Сегодня сам Высоцкий уже не может защитить себя, но нашлись люди, способные это сделать. Среди них поэт и литературный критик Валентин Берестов: «Поэзия и весь облик Владимира Высоцкого – это осуществленная метафора поэтов XIX века. Они писали перьями и ощущали себя певцами. Высоцкий пел под гитару и считал себя профессиональным поэтом. Главное в поэзии Высоцкого – то, что он предельно (он все делал на пределе) был верен вековому образу поэта-певца, буквально следовал старинным заповедям. Особенно Лермонтова, чей могучий голос прозвучал в безгласное время.
Поэзия Высоцкого, как и хорошая детская поэзия, при всей популярности и ясности отнюдь не относится, как считают иные, к явлениям массовой культуры. Она, как и детская поэзия, близка к фольклору, к романтикам прошлого века. Вот они, истовость, толковость, звонкость, – то, чего ждал от поэтов С. Маршак, патриарх детской поэзии!
Всеми средствами, включая магическую хрипоту, он будил даже инстинкты, скрытые в глубине таинственной подкорки. Ведь есть же, должен быть инстинкт самосохранения человечества!

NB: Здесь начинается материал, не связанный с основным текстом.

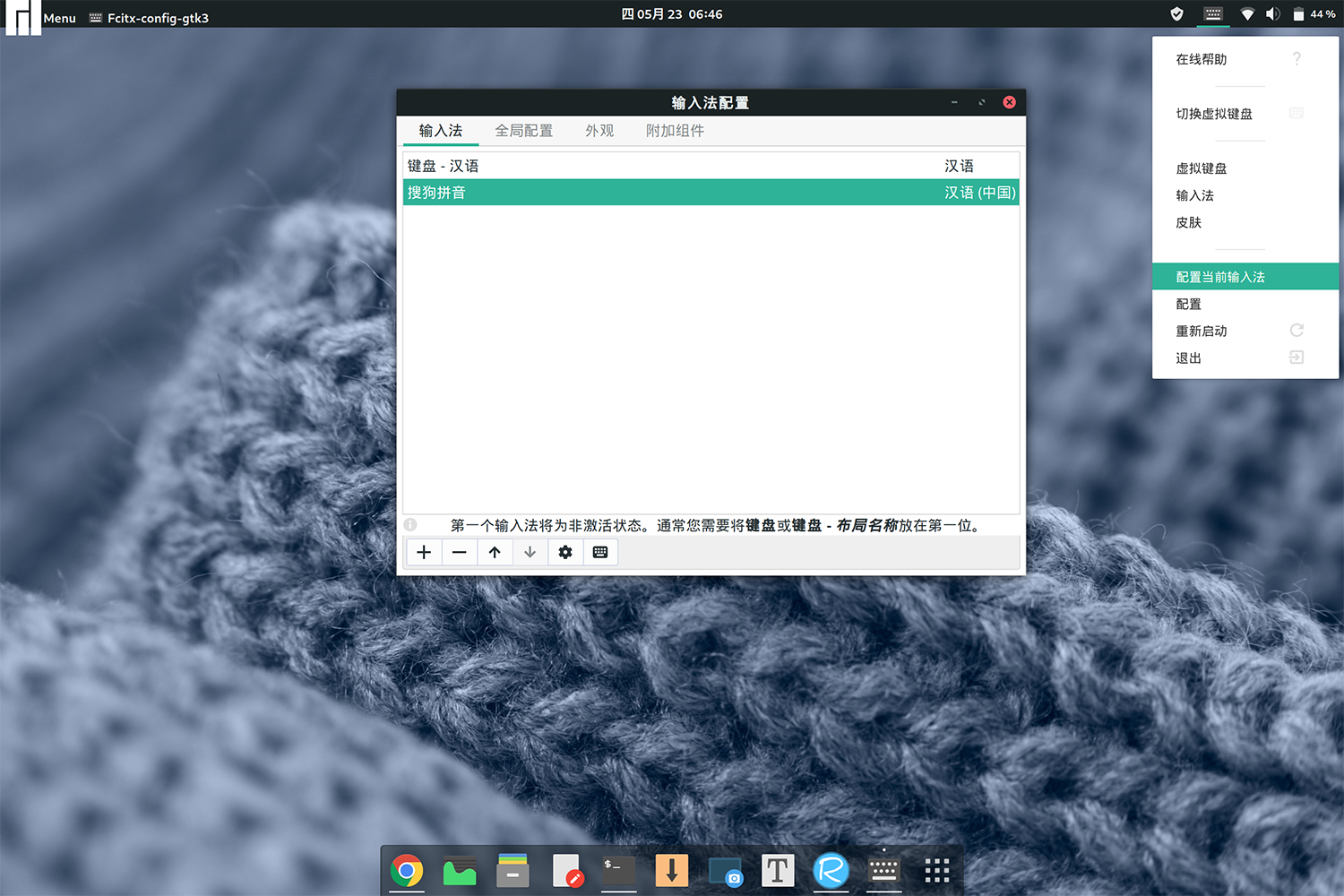
Task: Move input method up with arrow button
Action: click(x=495, y=552)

Попытки утверждать, что Высоцкий слабый поэт, недальновидны и нелепы. Вопреки бытующему мнению, неудачных строк у Высоцкого до удивления немного. Авторская песня – постоянное противоборство с господствующей силой. И что, как не противоборство с господствующей силой, звучит в каждой строке Высоцкого? Я настаиваю на том, что Высоцкий принадлежит к числу тех поэтов, которые, подобно Чуковскому и Маршаку, взялись возрождать поэзию золотого века, идущую от самих корней русской и мировой традиции, основанной на особенностях человеческой психики, человеческого восприятия, и на этом пути Высоцкий достиг огромных успехов: его услышали миллионы. Помните, у Новеллы Матвеевой:
Вот этим «обновленьем» и занимался всю свою жизнь Владимир Высоцкий».
Писательница Виктория Токарева о писателе Ст. Куняеве: «В ресторане за столиком в центре зала сидел русский патриот, и его глаза горели фанатическим блеском… Но ведь патриотизм писателя – писать талантливую литературу, и другого патриотизма у писателя нет. А некоторые нехватку способностей и трудолюбия пытаются добрать криком и патриотизмом. Криком ничего не доберешь. Только устанешь. Главарь наших профессиональных патриотов испортил себе всю нервную систему, у него уже ходит плечо и дергается глаз. А воз и ныне там. Высоцкого все равно поют, Пастернака заучивают наизусть, хоть главарь и пытается объяснить народу, что это очень плохие поэты и для русской культуры бесполезные».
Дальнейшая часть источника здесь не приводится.